Pewnie masz racje, ale mój syn jest jeszcze w przedszkolu, a też nie chcę od niego wymagać czegoś.zbyt wcześnie. Co.najgorsze nie.wiem czy to będzie lubił, boksu ze mną nie ogląda, jak gram w fight nighta na konsoli i kogoś nokautuje mówi "o jej jaki biedny":-) to nic nie musi znaczyć, ale to fakt.
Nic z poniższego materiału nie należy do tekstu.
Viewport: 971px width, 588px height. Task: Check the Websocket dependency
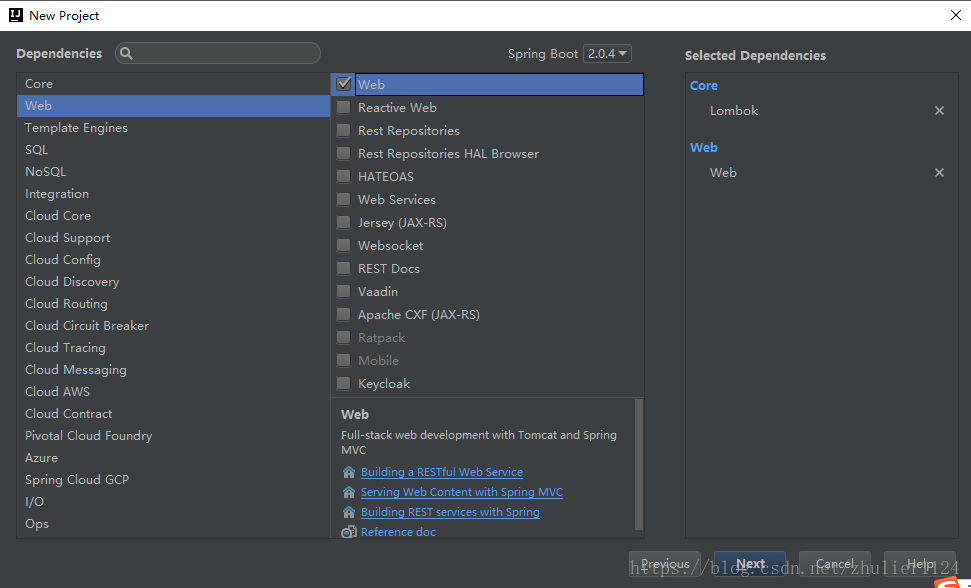point(344,246)
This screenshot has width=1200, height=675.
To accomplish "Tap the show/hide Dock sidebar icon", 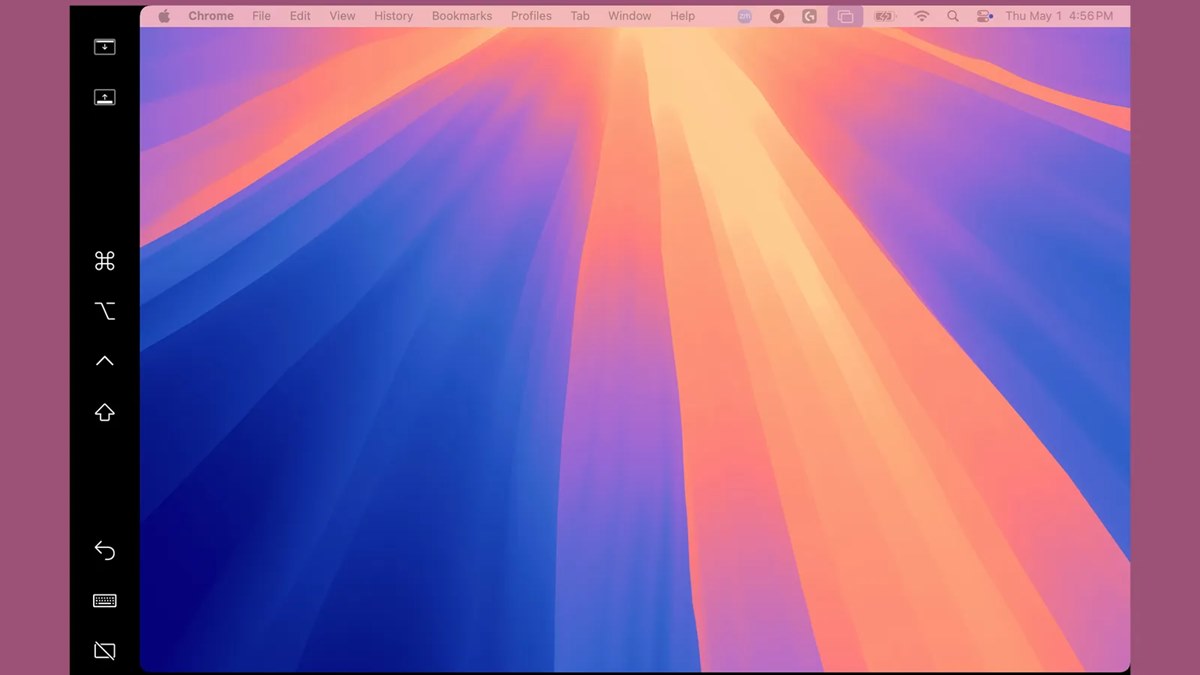I will tap(104, 97).
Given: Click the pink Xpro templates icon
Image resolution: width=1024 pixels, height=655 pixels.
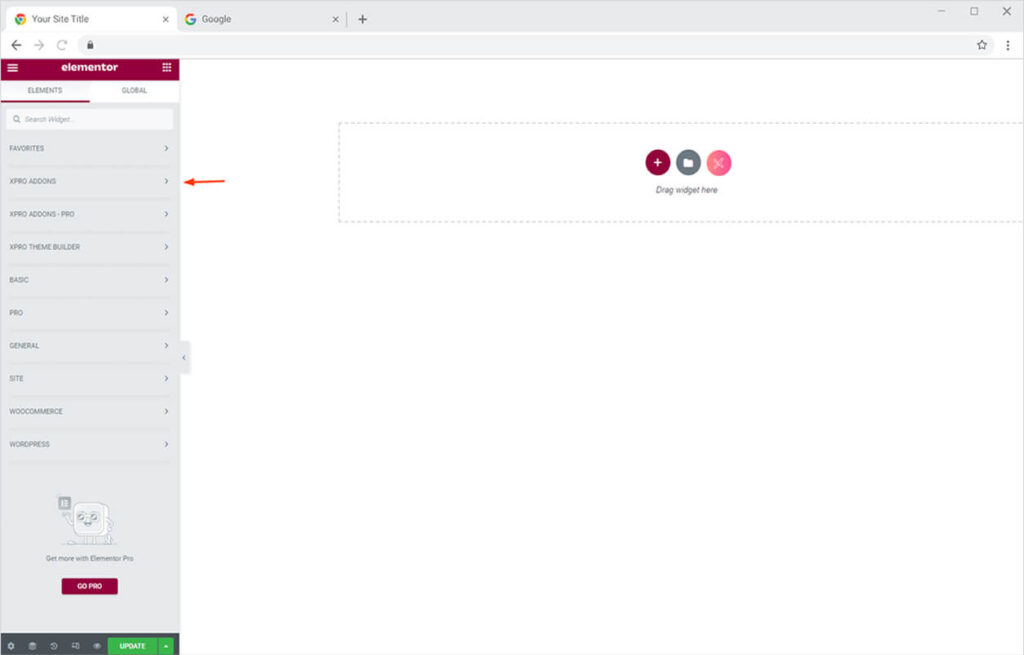Looking at the screenshot, I should click(719, 163).
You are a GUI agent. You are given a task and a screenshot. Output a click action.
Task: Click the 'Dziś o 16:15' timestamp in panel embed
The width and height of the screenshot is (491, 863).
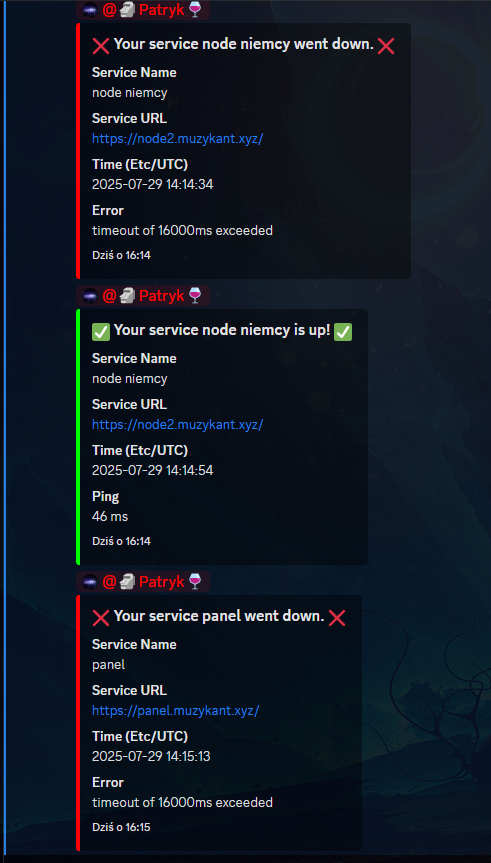coord(121,827)
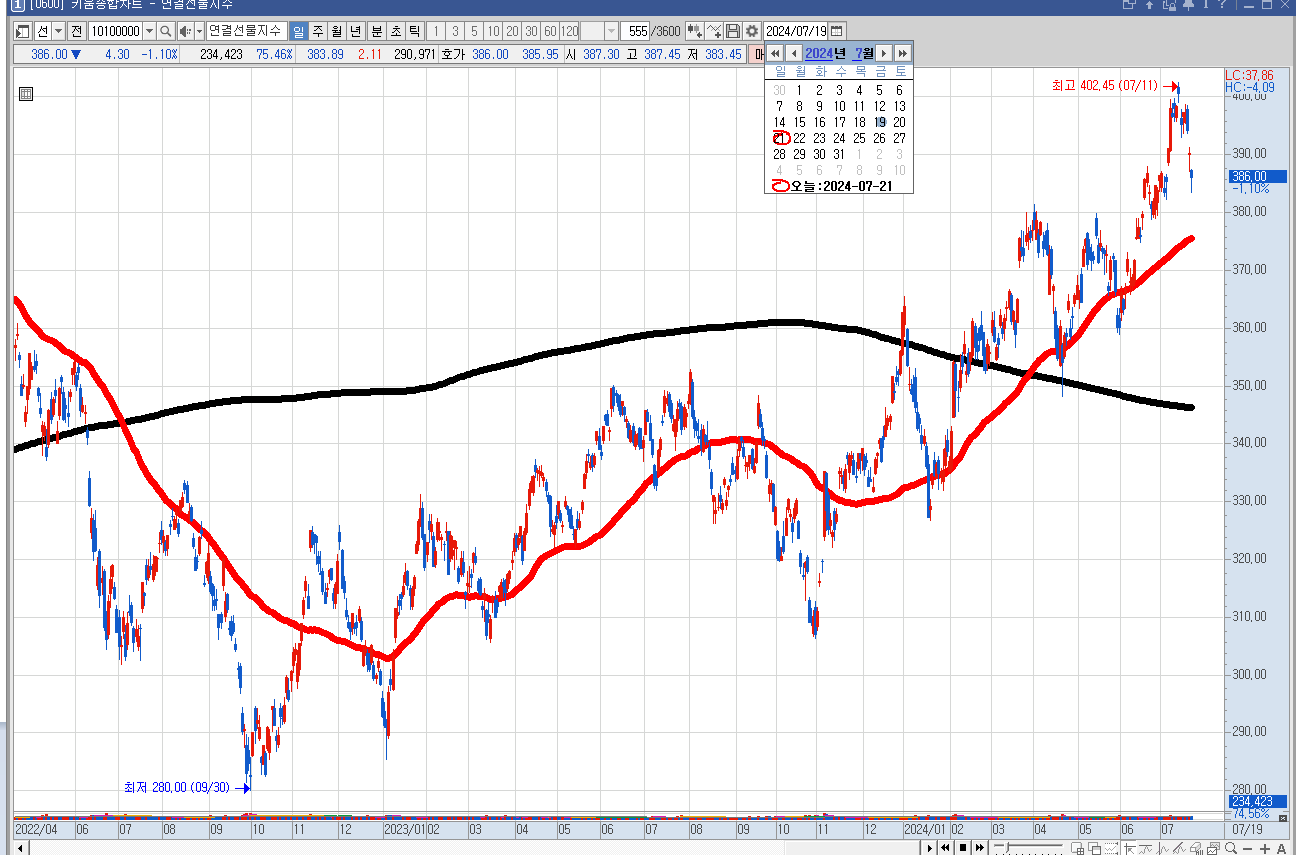Click the speaker sound icon in toolbar
The image size is (1296, 864).
185,31
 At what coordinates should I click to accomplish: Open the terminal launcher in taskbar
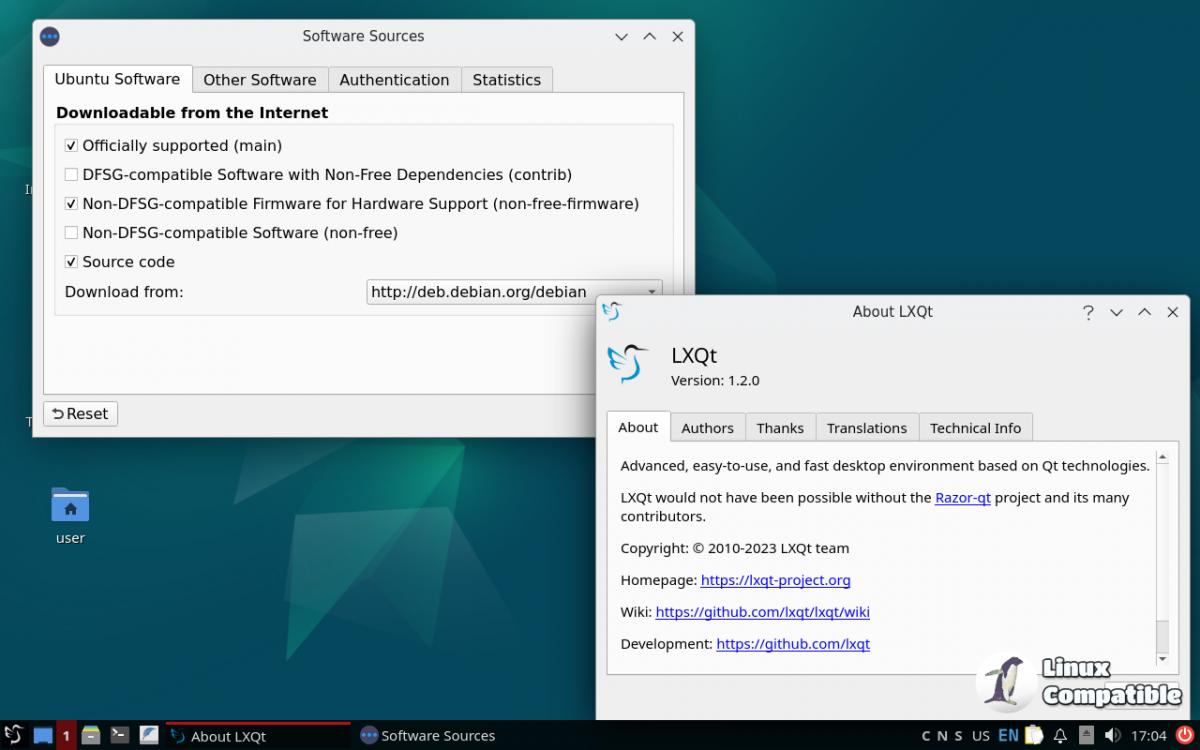click(119, 735)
Nawet jak nie będZie mistrzem mam nadzieję że będzie miał jakaś pasję.
oxy,
To o czym piszesz można już nazwać patologią, wydaje mi się że kręgi w jakich.się przebywa mają w 80% wpływ na to kim będziemy, na pewno jest sporo wyjątków, ale.kto z.kim przestaje...
Wiesz może być kimś innym,wrażliwym człowiekiem i mieć inne talenty ale tego typu sporty ,odpowiednio dopasowane przez instruktorów do wieku dzieci ,ruch,zabawy rozwijające ciało,mózg ale też sama filozofia sportu,sztuk walki to coś co warto zaszczepiać,co być może doda dziecku pewności siebie wg. mnie to jest dobre.Poza tym dziecko może nawet grać na pianinie,być utalentowane muzycznie jednak jako przerywnik dla zdrowia ciała dobrze zadbać i o nie.Żeby garbate nie grało np.,:)
Na pewno dla każdego rodzica dumą jest kiedy ich dziecko jest "kimś" gdy dorośnie. Niemniej jednak wolałbym żeby boksował:) czas pokaże z resztą nie ma co gdybać.